In [1]:
# !pip3 install transformers datasets==2.0.0 sentencepiece rouge_score sacrebleu 

In [2]:
# !pip3 install torch==1.11.0+cu113 torchvision==0.12.0+cu113 torchaudio==0.11.0+cu113 -f https://download.pytorch.org/whl/cu113/torch_stable.html

In [1]:
DATA_CACHE_PATH = './cached_data'
MODEL_CACHE_PATH = './cached_models'
PROCESSED_PATH = './processed'

In [2]:
import torch
from transformers import AutoModelForSeq2SeqLM, AutoTokenizer

import datasets
from datasets import load_dataset, load_metric, load_from_disk
import sentencepiece

from torch.utils.data import Dataset

from tqdm.auto import tqdm
from tqdm import tqdm

import pandas as pd
import numpy as np

device = 'cuda' if torch.cuda.is_available() else 'cpu'
print(f"Using device: {device}")

Using device: cuda


## Tokenize Data
- To improve runtime, pre-tokenize the data and write it disk
- Only one batch is used for proper padding
- Since each model requires a unique tokenizer, each dataset and model needs its own file (3 datasets x 3 models = 9 files)

In [2]:
def tokenize(batch, tokenizer):
    return tokenizer(
        batch["description"], 
        max_length=512, 
        padding="max_length", 
        truncation=True)

In [3]:
def write_tokenize(ckpt, ds_args):
    nickname = ckpt.replace("/", "-").replace("_", "-")
    ds = load_dataset(**ds_args)
    
    #load tokenizer
    tokenizer = AutoTokenizer.from_pretrained(
        ckpt, cache_dir=MODEL_CACHE_PATH)
    
    #tokenize data
    #alternative is to tokenize batches and use data collator
    df_encoded = ds.map(tokenize,
                        fn_kwargs={'tokenizer': tokenizer},
                        batched=True, 
                        batch_size=None, #Needs to pad everything in one batch 
                        load_from_cache_file=False)
    
    df_encoded.add_column('ground_truth', list(ds['abstract']))
    
    #write df to disk
    df_encoded.save_to_disk(f"./processed/{nickname}/{ds_args['path']}")
    
    return None

In [3]:
ckpts = [
#     "google/bigbird-pegasus-large-bigpatent",
#     "sshleifer/distill-pegasus-xsum-16-4",
#     "sshleifer/distilbart-xsum-12-1",
#     "t5-small"
#     "trained_models/t5_trained"
#     "trained_models/pegasus_trained"
    "trained_models/bart_trained"
]

PATENT_ARGS = {
    'path': 'big_patent',
    'name': "h",
    'split': 'test' #test
}

In [7]:
%%time 

#CHANGE DS ARGS
#tokenize dataset for all 3 models
for ckpt in ckpts:
    write_tokenize(ckpt, PATENT_ARGS)

Reusing dataset big_patent (/home/ccmilne/.cache/huggingface/datasets/big_patent/h/1.0.0/bdefa7c0b39fba8bba1c6331b70b738e30d63c8ad4567f983ce315a5fef6131c)

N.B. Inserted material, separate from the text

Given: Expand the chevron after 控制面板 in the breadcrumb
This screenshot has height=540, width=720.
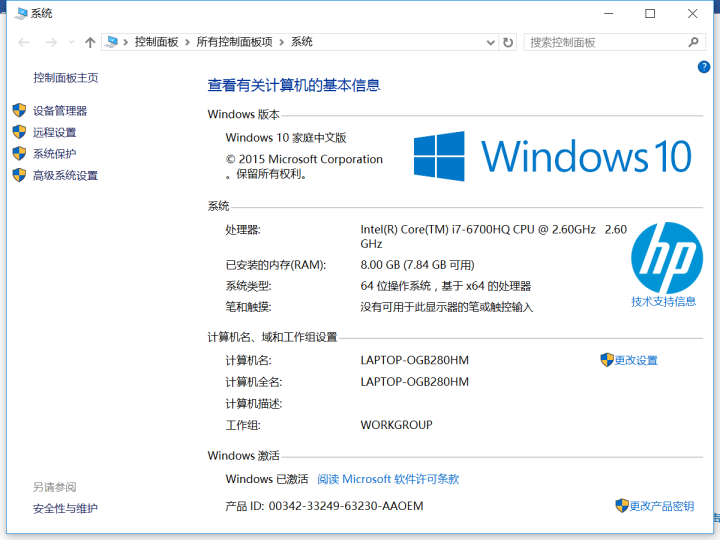Looking at the screenshot, I should [x=188, y=42].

  0%|          | 0/1 [00:00<?, ?ba/s]

CPU times: user 2min 29s, sys: 6.2 s, total: 2min 36s
Wall time: 2min 38s


## Summarization

In [4]:
import string
import re

def clean(s):
    a = s.translate(str.maketrans(' ', ' ', string.punctuation))
    return re.sub('\s+',' ', a).replace('\n', '').strip()

def chunks(list_of_elements, batch_size=5):
    """Yield successive batch-sized chunks from list_of_elements."""
    for i in range(0, len(list_of_elements), batch_size):
        yield list_of_elements[i : i + batch_size]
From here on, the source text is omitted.